**Task to complete**
Copy every one of the following rows word for word, keeping their order.

**Dataset entries**
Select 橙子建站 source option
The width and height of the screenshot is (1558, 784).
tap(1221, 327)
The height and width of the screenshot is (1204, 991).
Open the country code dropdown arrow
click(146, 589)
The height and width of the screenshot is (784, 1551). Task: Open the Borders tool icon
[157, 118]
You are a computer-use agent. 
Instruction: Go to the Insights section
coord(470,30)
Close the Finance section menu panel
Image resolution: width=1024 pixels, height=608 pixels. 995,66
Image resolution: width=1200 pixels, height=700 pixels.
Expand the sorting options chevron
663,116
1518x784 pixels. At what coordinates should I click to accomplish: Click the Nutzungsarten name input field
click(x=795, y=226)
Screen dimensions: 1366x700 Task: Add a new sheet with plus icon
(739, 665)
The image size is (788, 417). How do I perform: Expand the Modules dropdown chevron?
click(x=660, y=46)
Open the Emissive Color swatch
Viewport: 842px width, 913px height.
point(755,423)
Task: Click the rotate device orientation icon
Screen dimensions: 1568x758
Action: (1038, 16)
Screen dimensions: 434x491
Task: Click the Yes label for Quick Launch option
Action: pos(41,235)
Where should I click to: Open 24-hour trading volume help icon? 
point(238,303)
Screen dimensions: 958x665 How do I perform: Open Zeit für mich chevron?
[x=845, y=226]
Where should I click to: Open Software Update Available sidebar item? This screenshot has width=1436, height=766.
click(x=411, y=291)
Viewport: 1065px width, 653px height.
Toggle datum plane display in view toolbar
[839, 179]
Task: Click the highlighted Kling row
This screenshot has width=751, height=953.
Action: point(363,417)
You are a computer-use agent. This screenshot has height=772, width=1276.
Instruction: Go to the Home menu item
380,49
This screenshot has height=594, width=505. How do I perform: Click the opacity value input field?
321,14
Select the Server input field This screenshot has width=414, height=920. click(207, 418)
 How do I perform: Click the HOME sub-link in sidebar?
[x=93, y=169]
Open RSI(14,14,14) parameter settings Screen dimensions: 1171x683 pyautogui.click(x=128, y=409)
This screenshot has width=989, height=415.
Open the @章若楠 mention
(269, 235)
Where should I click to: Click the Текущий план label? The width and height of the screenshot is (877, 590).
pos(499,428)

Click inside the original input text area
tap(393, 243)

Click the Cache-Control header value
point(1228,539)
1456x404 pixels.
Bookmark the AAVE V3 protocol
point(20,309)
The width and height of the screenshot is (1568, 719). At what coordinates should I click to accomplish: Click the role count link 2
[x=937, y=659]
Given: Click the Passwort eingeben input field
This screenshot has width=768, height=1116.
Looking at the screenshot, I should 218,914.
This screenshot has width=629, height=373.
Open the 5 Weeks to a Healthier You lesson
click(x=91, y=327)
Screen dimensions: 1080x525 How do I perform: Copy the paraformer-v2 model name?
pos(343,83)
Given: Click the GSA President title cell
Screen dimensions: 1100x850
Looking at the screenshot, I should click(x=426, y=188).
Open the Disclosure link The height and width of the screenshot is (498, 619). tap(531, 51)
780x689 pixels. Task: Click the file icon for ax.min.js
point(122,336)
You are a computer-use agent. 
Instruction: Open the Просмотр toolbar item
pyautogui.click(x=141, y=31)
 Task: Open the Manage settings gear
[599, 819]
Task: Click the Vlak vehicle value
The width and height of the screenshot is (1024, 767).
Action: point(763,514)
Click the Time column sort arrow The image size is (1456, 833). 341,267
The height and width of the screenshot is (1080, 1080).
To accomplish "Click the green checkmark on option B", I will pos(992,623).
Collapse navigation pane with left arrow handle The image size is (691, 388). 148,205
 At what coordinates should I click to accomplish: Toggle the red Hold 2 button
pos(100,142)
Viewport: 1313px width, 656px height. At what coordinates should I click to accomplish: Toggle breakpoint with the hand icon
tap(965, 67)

**Expected answer**
Select 橙子建站 source option
The width and height of the screenshot is (1558, 784).
tap(1221, 327)
The height and width of the screenshot is (1204, 991).
Open the country code dropdown arrow
click(146, 589)
The height and width of the screenshot is (784, 1551). Task: Open the Borders tool icon
[157, 118]
You are a computer-use agent. 
Instruction: Go to the Insights section
coord(470,30)
Close the Finance section menu panel
Image resolution: width=1024 pixels, height=608 pixels. 995,66
Image resolution: width=1200 pixels, height=700 pixels.
Expand the sorting options chevron
663,116
1518x784 pixels. At what coordinates should I click to accomplish: Click the Nutzungsarten name input field
click(x=795, y=226)
Screen dimensions: 1366x700 Task: Add a new sheet with plus icon
(739, 665)
The image size is (788, 417). How do I perform: Expand the Modules dropdown chevron?
click(x=660, y=46)
Open the Emissive Color swatch
Viewport: 842px width, 913px height.
point(755,423)
Task: Click the rotate device orientation icon
Screen dimensions: 1568x758
Action: (1038, 16)
Screen dimensions: 434x491
Task: Click the Yes label for Quick Launch option
Action: pos(41,235)
Where should I click to: Open 24-hour trading volume help icon? 
point(238,303)
Screen dimensions: 958x665 How do I perform: Open Zeit für mich chevron?
[x=845, y=226]
Where should I click to: Open Software Update Available sidebar item? This screenshot has width=1436, height=766.
click(x=411, y=291)
Viewport: 1065px width, 653px height.
Toggle datum plane display in view toolbar
[839, 179]
Task: Click the highlighted Kling row
This screenshot has width=751, height=953.
Action: point(363,417)
You are a computer-use agent. This screenshot has height=772, width=1276.
Instruction: Go to the Home menu item
380,49
This screenshot has height=594, width=505. How do I perform: Click the opacity value input field?
321,14
Select the Server input field This screenshot has width=414, height=920. click(207, 418)
 How do I perform: Click the HOME sub-link in sidebar?
[x=93, y=169]
Open RSI(14,14,14) parameter settings Screen dimensions: 1171x683 pyautogui.click(x=128, y=409)
This screenshot has width=989, height=415.
Open the @章若楠 mention
(269, 235)
Where should I click to: Click the Текущий план label? The width and height of the screenshot is (877, 590).
pos(499,428)

Click inside the original input text area
tap(393, 243)

Click the Cache-Control header value
point(1228,539)
1456x404 pixels.
Bookmark the AAVE V3 protocol
point(20,309)
The width and height of the screenshot is (1568, 719). At what coordinates should I click to accomplish: Click the role count link 2
[x=937, y=659]
Given: Click the Passwort eingeben input field
This screenshot has width=768, height=1116.
Looking at the screenshot, I should 218,914.
This screenshot has width=629, height=373.
Open the 5 Weeks to a Healthier You lesson
click(x=91, y=327)
Screen dimensions: 1080x525 How do I perform: Copy the paraformer-v2 model name?
pos(343,83)
Given: Click the GSA President title cell
Screen dimensions: 1100x850
Looking at the screenshot, I should click(x=426, y=188).
Open the Disclosure link The height and width of the screenshot is (498, 619). tap(531, 51)
780x689 pixels. Task: Click the file icon for ax.min.js
point(122,336)
You are a computer-use agent. 
Instruction: Open the Просмотр toolbar item
pyautogui.click(x=141, y=31)
 Task: Open the Manage settings gear
[599, 819]
Task: Click the Vlak vehicle value
The width and height of the screenshot is (1024, 767).
Action: point(763,514)
Click the Time column sort arrow The image size is (1456, 833). 341,267
The height and width of the screenshot is (1080, 1080).
To accomplish "Click the green checkmark on option B", I will pos(992,623).
Collapse navigation pane with left arrow handle The image size is (691, 388). 148,205
 At what coordinates should I click to accomplish: Toggle the red Hold 2 button
pos(100,142)
Viewport: 1313px width, 656px height. At what coordinates should I click to accomplish: Toggle breakpoint with the hand icon
tap(965, 67)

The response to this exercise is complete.